A range of possibilities

There has been no dearth of advice and instruction about returning the American home to a wood-burning paradise, but as the experts inform a new generation about forgotten forest energy lore they have shamefully neglected the kitchen range. Anybody would think all we ever ''het'' was the parlor. We soot and dampers and how to remember the telephone number of the fire department, but nobody tells how Mother used to fight her way through family to get to the midwinter kitchen stove with a pan of biscuits. In the fine days of arboreal fuel, deep under banked snow, the kitchen was the home and the range was its hearth and heart.

Oh, there were parlor heaters, and even little tin persuaders in some of the bedrooms, but if somebody cares to ask what was done about the bathroom - what bathroom? On Saturday evening the tub was fetched from its peg in the shed, the children were laundered close to the hopping range, and the elders managed somehow after the young-uns went up to their torture with bed socks and hot bricks. Nice cold water from the pump was tempered with nice warm water from the reservoir (hot water tank) on the range, and as hot water was used more cold water was added to the tank. By now the kitchen is steamy.

The thing about the kitchen range is that nobody had to go into the front room to attend it, and, as Mom was cooking most of the time anyway, she might as well be fireman. So the range not only answered sustenance but made heat, and by opening the door into the dining room a meal could occasionally be enjoyed there too. Once a month or so. The kitchen table, instead.

And why hasn't one of these fuel experts told how to make the breakfast oatmeal? Oatmeal, not rolled oats - and hardly instant. Use a double boiler (bain marie now in the updated food news) and toss in enough oatmeal for the family. Porridge. Stir with some water until smooth, place top in bottom of boiler with the bottom boiling away. Front of stove until reaction fills kitchen with nourishing effluvia. Then, as bedtime approaches, move double boiler to back cover of stove for overnight. Stoke firebox, check dampers, see that wet mittens are taken from oven and suspended on cuphooks on mantel, wind the clock, put out the cat, see that water tank is full, give oatmeal one last stir, take hot water bottle, and go to bed.
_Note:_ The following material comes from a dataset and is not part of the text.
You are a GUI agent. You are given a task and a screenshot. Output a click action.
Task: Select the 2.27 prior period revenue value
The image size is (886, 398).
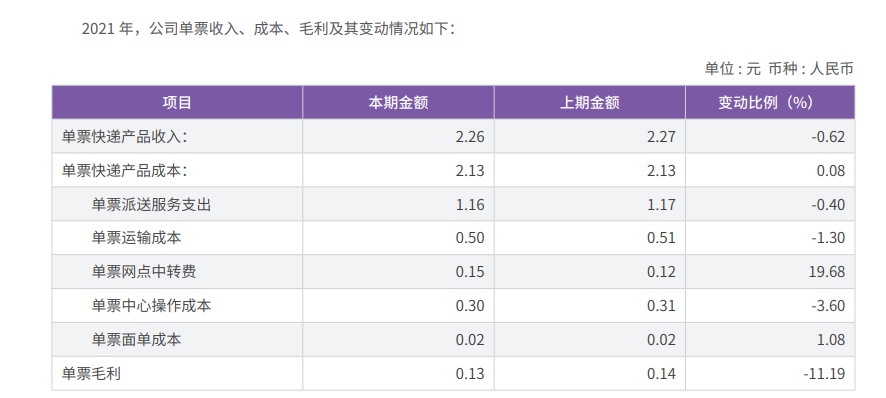661,137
Morning already? Descend, open dampers, add firewood, move double boiler to front cover, stir, let in cat, start bacon, eggs, home-fries, set table. In those days milk had lumps in it, so the lumps are put on the table to go with the oatmeal, and so is a jug of Barbados molasses. Molasses and cream are what made the oatmeal palatable. Children subjected to such a grueling (that's a pun, there!) fetch-up would sit there and suppose they were rich.

I guess I got carried away. But, you see, a kitchen range didn't burn briskly all night; the fire gradually dwindled to embers. Come morning, these would glow when the damper was opened, and kindling would ''ketch.'' So the oatmeal, mulling along, would now jump to a boil again and be ready. There's no way to produce this all-night effect with modern cookstoves, something essential to a properly manufactured stew. It took at least three days and two nights to osmosify a decent stew, with moving the pot from cover to cover in a culinary chess game.
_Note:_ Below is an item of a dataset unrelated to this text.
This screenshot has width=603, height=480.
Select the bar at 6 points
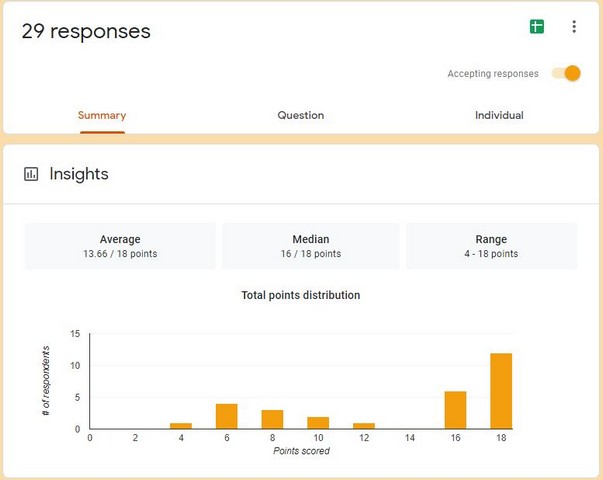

Use a cast iron pot for a stew, with a tight lid. A tight lid keeps the vapors working so the numerous vegetables get to know one another, and it is required for the dumplings. If you lift the cover on nesting dumplings you get a goo of wallpaper paste - ''a watched dumpling never firms!'' So start, too, with enough water to last all through the stewing - a stew that has water added midway tattles about it. But first, sear cubes of chuck in pork fat with brown sugar, moisturize, and extemporize. Cabbage, corn, onions, potatoes, a double handful of dry beans. No tomatoes and beets - they go in soups, never chowders and stews. Do things from time to time, you've got three days. Simmer. Season. Taste again. Put in some peas. And fetch the thing along so the dumplings peak at sitting-down time.

You feed a stew like that to a family at decent intervals, and it sets up such an inward ebullience that, if you keep 'em in stocking caps and mittens, you can save five cords of wood a winter.